‘Tis the Season…
…to be utterly thankful.
Thanksgiving has always been one of my favorite holidays. Between the fall colors that are the last flaming burst of life before the earth goes dormant in winter and the gathering of family home to hearths and living rooms after being scattered for the year, it just holds a warm place in my heart. There’s nothing I love more than taking the opportunity to get together with loved ones over Thanksgiving without the pressure of buying, buying, buying. It’s one of the few American holidays that hasn’t been overtly commercialized–as evidenced by the fact that stores often put out their Christmas displays immediately following Halloween nowadays. Thanksgiving gets rather lost in the fold–how do you commercialize a family dinner? Oh, granted sales of sparkling cider and turkey go up, but it’s a far cry from the raging consumerism of Christmas.
I love it.
I love everything about it. I like getting up early to put the turkey in the oven, covering it with herbs and stuffing it full of toast and veggies. I like spending the day running around the kitchen, peeling potatoes, laughing with family, getting frustrated at pies and people, and preparing for the biggest feast of the year. I love looking around that table and seeing faces of people I love dearly looking back at me. All with the knowledge that today is a day to be thankful, to take nothing for granted, to love fully and be loved and to set aside the frantic busy-ness that makes up the other days of the year and pour our energy into people and life.
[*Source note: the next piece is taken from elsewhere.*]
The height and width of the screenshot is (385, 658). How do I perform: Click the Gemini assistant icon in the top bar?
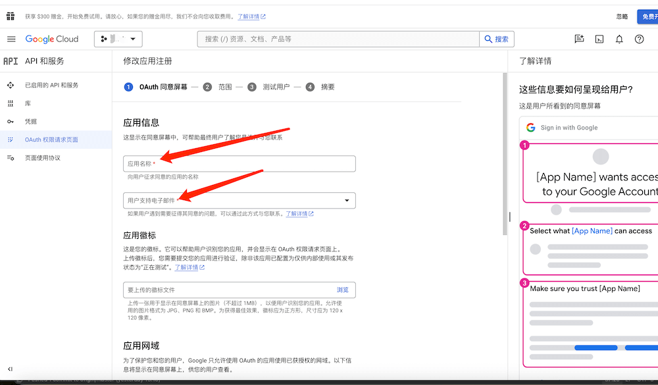point(579,39)
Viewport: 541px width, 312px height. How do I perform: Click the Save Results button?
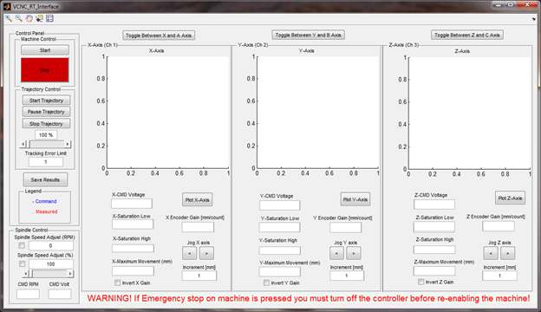point(45,179)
I love taking some time to reflect on what I’m thankful for. There’s never a bad time to count your blessings, but Thanksgiving is really quite a good time to do it–because everyone else is doing it, and it makes these few weeks of the year a time of openness, of friendship and family and love.
Of course it’s shiny happy people stuff–that’s what the holidays should be about.
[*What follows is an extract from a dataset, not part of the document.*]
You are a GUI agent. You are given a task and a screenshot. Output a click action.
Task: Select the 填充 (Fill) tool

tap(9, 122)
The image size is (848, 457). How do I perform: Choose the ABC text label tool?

I don’t really have anyone to spend my holidays with, in terms of a romantic sense. I am single. But it’s more than okay–there will, most likely, be any number of holidays in my future in which I am flying to and fro, trying to coordinate plans with a significant other. When I look at my family members doing this, I have to add the unlikely blessing to my list that I am the sole person in charge of figuring out what the hell I’m doing for the holidays. I can go where I please and see who I want. Woot.
I’m really quite thankful for any number of things, singleness notwithstanding. I quite like the weather–though I’m in a lonely camp there. I’m thankful for the many people who are new in my life this year–they’ve all been rather extraordinary, and I feel really very special. I have a nice home, a steady job, and I’ve finished my first novel. I will, in the future, finish the others as well. Just a matter of time. I have a lovely writing group filled with other odd souls such as myself. I’ve had a large number of wonderful experiences in the past few years, and I really feel quite lucky about that, too. On a very basic level, all my needs are taken care of. I don’t have anything to complain about, not really.
I’m thankful that I’m pretty healthy. I have the occasional sniffle, but I’ve thus far escaped any serious malady this year, and I fully intend to round out 2008 with my lungs intact.
I am thankful for the chance to see my mom’s sister and family after nearly ten years of absence. I leave for ten years, come back, and 2/3 of them are bigger than me. Who’d’ve thunk? My cousins are all grown up now. It will be quite the party this weekend. I’m also thankful to get the chance to see a good friend again on Friday. It’s a bit of a trek up north, but worth it. I’m very excited.
I am thankful that my car will (will, I say) make it all the way to Columbus, then on to Toledo, then back to Nashville in one piece without major incident (or minor incident, for that matter.)
Yes. It will be a lovely Thanksgiving.